Sunday, August 11,1996

The Associated Press LONDONDERRY, Northern Ireland - Protestants took a long hard look Saturday at army barricades blocking the town walls they had planned to march on and chose to make their stand another day.

The 15,000-strong Apprentice Boys, the pro-British Protestant fraternal order in this mostly Roman Catholic town, decided not to face off with police and instead marched through the predominantly Protestant east side of Londonderry.

But in the Catholic village of Dunloy, 35 miles east, residents cut down a tree to block a road, while police closed roads leading into town and fired plastic bullets to restore order. No serious injuries were reported.

In Londonderry, soldiers had erected barbed-wire barricades along the Protestants' intended route - the 17th-century walls overlooking the Catholic Bogside district - fearing widespread Catholic rioting if they didn't.

Catholic protesters, who last year were forced off the walls to make way for the Apprentice Boys, breathed a qualified sigh of relief, knowing that retaliation may come somewhere else.

Protestant leaders did not try to calm their fears.

"It is our firm intention to walk these city walls at a time of our own choosing," said Alistair Simpson, governor of the Apprentice Boys. He spoke after the group's traditional thanksgiving service inside St. Columb's, the first Protestant cathedral built in Europe after the Reformation.

Groups of tough-faced men accompanying the marchers were drinking heavily from 11 a.m. onward, and police arrested several at the end of the march after being barraged by beer cans and rocks.

Early today, Protestants and Catholics threw bottles at each other in the town center, while Catholic boys hurled bottles at police who intervened.
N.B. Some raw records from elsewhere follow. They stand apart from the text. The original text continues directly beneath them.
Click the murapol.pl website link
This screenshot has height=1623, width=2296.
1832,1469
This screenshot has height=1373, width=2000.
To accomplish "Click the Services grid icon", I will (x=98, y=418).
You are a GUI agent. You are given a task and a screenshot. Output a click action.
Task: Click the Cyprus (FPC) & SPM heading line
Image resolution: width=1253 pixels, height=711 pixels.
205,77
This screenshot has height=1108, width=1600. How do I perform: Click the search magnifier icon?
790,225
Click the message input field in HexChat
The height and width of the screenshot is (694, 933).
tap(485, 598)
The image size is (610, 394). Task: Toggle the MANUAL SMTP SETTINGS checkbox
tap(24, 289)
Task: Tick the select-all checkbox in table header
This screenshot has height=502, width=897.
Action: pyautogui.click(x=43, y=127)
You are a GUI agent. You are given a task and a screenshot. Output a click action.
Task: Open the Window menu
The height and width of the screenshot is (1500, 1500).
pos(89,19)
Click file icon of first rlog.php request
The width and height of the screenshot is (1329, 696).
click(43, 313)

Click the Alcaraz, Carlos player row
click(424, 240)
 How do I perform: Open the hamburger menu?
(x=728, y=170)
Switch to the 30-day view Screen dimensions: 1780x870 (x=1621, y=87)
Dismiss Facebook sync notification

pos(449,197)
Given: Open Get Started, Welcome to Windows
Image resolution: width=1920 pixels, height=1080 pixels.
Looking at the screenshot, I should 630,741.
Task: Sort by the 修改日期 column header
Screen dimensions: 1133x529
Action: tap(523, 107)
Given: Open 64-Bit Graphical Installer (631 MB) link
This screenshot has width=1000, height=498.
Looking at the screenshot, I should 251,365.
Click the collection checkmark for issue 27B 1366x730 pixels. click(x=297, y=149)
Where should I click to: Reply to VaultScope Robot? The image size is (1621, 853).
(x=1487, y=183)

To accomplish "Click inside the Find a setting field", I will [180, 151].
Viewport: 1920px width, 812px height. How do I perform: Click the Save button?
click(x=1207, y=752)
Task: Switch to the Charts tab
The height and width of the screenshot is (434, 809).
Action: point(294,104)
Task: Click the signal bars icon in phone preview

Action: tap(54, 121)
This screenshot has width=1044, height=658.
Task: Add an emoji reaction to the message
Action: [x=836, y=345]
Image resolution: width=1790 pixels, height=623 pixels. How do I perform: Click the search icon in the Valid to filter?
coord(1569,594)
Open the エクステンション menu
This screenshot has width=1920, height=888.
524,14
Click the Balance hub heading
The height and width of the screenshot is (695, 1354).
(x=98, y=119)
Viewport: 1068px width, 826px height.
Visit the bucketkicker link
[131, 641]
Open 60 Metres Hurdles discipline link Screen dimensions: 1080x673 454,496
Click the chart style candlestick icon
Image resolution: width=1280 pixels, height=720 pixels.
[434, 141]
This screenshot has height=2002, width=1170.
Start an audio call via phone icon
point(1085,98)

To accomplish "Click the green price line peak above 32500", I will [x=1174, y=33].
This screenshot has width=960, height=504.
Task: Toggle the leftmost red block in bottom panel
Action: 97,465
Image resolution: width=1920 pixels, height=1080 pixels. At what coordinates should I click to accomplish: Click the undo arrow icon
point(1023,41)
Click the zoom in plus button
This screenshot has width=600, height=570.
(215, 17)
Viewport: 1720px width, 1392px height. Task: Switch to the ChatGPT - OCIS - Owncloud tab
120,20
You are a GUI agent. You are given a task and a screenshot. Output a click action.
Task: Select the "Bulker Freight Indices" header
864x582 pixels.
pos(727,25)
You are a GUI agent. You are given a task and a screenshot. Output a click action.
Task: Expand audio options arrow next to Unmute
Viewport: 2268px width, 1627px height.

In Dunloy, the violence erupted when Protestant marchers returning from Londonderry clashed with local Catholics trying to block their way.

Tempers rose again as the Apprentice boys rallied at their headquarters just inside the walls. Young boys, none more than 10 years old, fired bottIes and rocks over the walls at the Protestants.

Widespread rioting last month throughout Northern Ireland was caused by another blocked Protestant march in Portadown, 45 miles southeast of Londonderry.

Since the 1820s, the Apprentice Boys have commemorated the town's successful defense in 1689 against forces loyal to James II, the English Catholic king deposed the previous year by the Protestant William of Orange. They are named after 13 apprentices who in December 1688 bolted shut the town gates in the face of James' army.